A deep dive into Sigma rules and how to write your own threat detection rules

Written by Hardik Manocha
Co-founder @ FourCore
Open-Source SIEM Rules with Sigma

Sigma as a Detection Language

In our previous blog post, we covered how Windows Event Log IDs can be utilized for threat hunting, featuring Sigma rules.

Released by Florian Roth in 2017, Sigma (The Generic Signature Format for SIEM Systems) has paved the way for platform-agnostic search. With Sigma, defenders can harness the community's power to react promptly to critical threats and new adversary tradecraft. You get a fixed-language specification for the generic rule format, a tool for converting Sigma rules into various query formats and a repository of over one thousand rules for several attack techniques.

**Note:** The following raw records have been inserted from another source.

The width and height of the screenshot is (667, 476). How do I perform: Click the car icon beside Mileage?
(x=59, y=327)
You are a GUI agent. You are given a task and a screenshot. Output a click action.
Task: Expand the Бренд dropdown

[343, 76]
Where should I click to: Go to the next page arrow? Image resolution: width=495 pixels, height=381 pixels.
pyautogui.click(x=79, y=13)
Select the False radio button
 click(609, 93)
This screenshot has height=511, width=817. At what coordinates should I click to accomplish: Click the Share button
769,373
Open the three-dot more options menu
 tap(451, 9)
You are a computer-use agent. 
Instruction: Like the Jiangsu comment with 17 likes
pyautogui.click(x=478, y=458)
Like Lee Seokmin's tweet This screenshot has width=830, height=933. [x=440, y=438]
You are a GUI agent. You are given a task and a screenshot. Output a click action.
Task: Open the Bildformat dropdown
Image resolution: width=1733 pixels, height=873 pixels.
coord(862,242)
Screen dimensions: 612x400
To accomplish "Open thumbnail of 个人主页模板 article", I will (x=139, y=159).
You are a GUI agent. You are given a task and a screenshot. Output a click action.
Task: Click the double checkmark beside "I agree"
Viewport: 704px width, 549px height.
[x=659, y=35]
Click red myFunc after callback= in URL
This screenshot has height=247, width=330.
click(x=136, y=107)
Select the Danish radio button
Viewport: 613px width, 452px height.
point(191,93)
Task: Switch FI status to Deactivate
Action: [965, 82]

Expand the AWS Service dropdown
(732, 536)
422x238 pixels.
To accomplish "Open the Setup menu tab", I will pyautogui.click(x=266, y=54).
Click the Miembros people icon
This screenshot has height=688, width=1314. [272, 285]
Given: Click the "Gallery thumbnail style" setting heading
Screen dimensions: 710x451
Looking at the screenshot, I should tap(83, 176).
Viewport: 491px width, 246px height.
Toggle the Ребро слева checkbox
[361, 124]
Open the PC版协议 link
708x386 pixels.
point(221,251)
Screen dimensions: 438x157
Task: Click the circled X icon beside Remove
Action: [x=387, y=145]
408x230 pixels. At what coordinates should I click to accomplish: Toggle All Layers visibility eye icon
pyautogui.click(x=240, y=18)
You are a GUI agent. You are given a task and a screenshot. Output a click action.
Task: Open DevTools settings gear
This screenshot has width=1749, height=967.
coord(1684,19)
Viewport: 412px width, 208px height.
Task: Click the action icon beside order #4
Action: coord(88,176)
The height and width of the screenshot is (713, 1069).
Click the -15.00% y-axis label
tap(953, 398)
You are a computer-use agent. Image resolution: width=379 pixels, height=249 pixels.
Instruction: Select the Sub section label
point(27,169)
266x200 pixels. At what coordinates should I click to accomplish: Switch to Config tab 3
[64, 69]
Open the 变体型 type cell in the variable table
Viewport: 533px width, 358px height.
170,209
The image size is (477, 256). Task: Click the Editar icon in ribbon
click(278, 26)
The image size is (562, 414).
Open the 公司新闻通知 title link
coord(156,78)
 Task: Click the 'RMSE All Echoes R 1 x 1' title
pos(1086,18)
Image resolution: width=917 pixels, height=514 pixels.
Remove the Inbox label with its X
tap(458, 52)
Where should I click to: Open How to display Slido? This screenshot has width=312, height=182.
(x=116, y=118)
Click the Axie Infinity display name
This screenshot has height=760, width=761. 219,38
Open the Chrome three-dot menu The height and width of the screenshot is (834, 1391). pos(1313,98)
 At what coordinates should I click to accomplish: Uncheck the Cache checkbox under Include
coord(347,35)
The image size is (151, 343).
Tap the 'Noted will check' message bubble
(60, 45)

Like YARA, or Snort Rules, Sigma is a tool for the open sharing and crowdsourcing of threat intelligence, it focuses on SIEM instead of files or network traffic. What Snort is to network traffic, and YARA is to files, Sigma is to logs.

Most attacks on IT systems and networks manifest themselves in event logs stored in the SIEM systems or other log storage and analysis solutions. This makes SIEM a crucial tool to detect and alert against intruders. SIEM detection rulesets existed in the vendor or platform-specific databases in the earlier days. The growing demand for up-to-date detections and analytics to be secure today requires sharing detection intelligence between different stakeholders and vendors. Sigma solves this challenge to make the queries and rulesets platform-agnostic.

Sigma Converter
Sigma Conversion Process

Sigma allows defenders to share detections in a common language.

Sigma satisfies various use cases:

  • Sigma has become an agnostic way of sharing detections between Researchers and Intelligence who identify new adversary behaviours.
  • Security teams can avoid vendor-lock-in, i.e. by defining rules in Sigma; we can more easily move between platforms.
  • Sigma can be utilized to crowdsource detection methods and make them usable instantly for everyone.
  • Using Sigma to share the signature with other threat intel communities.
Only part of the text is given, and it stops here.